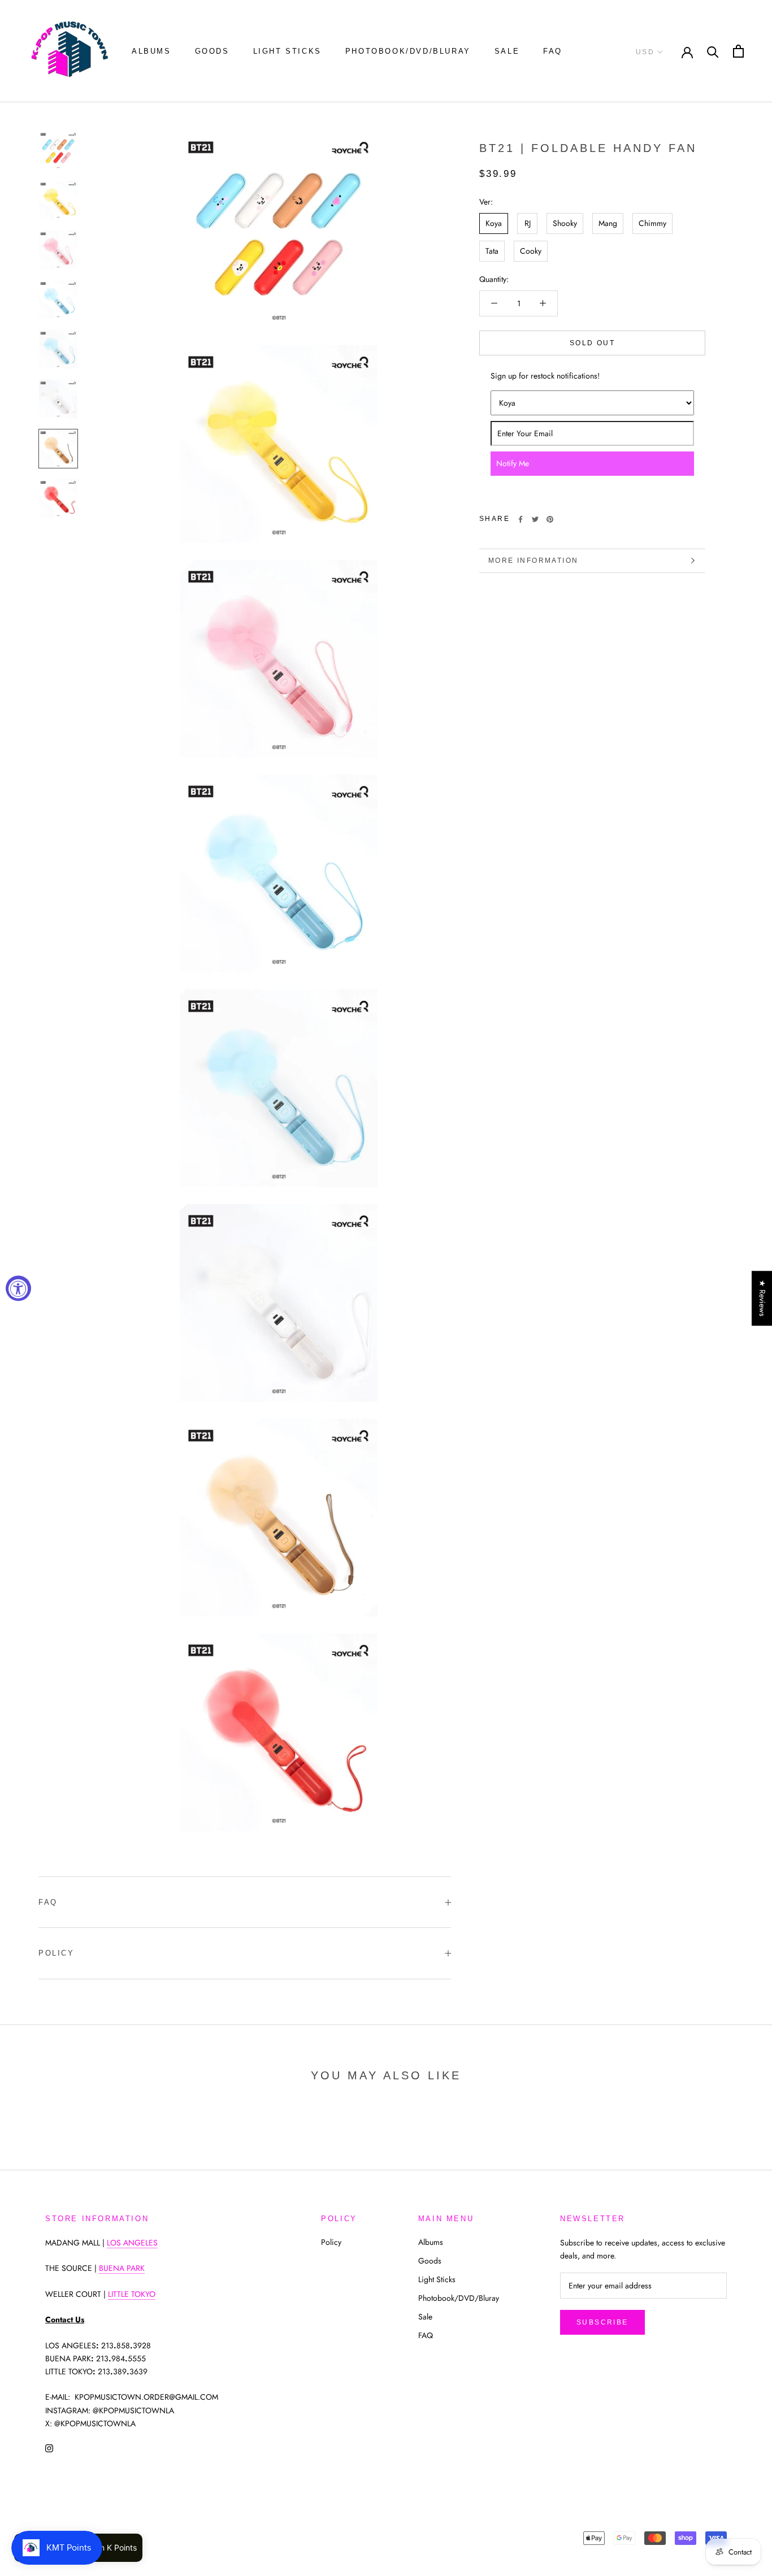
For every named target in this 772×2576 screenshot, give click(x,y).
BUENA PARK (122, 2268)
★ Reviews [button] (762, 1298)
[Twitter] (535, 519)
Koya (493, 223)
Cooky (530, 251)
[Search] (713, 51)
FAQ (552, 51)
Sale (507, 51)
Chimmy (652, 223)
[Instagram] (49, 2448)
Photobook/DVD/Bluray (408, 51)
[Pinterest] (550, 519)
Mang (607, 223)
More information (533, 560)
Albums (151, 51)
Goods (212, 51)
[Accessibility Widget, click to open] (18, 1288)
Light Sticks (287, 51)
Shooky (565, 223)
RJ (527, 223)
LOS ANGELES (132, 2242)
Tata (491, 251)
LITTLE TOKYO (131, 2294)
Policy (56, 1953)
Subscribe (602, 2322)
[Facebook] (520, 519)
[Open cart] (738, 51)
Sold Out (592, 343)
+ + + + + + +
● **Assigned task**
Write out the entries word for word. Skip the pictures.

● **Answer box**
For every named target in this 772×2576 screenshot, give click(x,y).
BUENA PARK (122, 2268)
★ Reviews [button] (762, 1298)
[Twitter] (535, 519)
Koya (493, 223)
Cooky (530, 251)
[Search] (713, 51)
FAQ (552, 51)
Sale (507, 51)
Chimmy (652, 223)
[Instagram] (49, 2448)
Photobook/DVD/Bluray (408, 51)
[Pinterest] (550, 519)
Mang (607, 223)
More information (533, 560)
Albums (151, 51)
Goods (212, 51)
[Accessibility Widget, click to open] (18, 1288)
Light Sticks (287, 51)
Shooky (565, 223)
RJ (527, 223)
LOS ANGELES (132, 2242)
Tata (491, 251)
LITTLE TOKYO (131, 2294)
Policy (56, 1953)
Subscribe (602, 2322)
[Facebook] (520, 519)
[Open cart] (738, 51)
Sold Out (592, 343)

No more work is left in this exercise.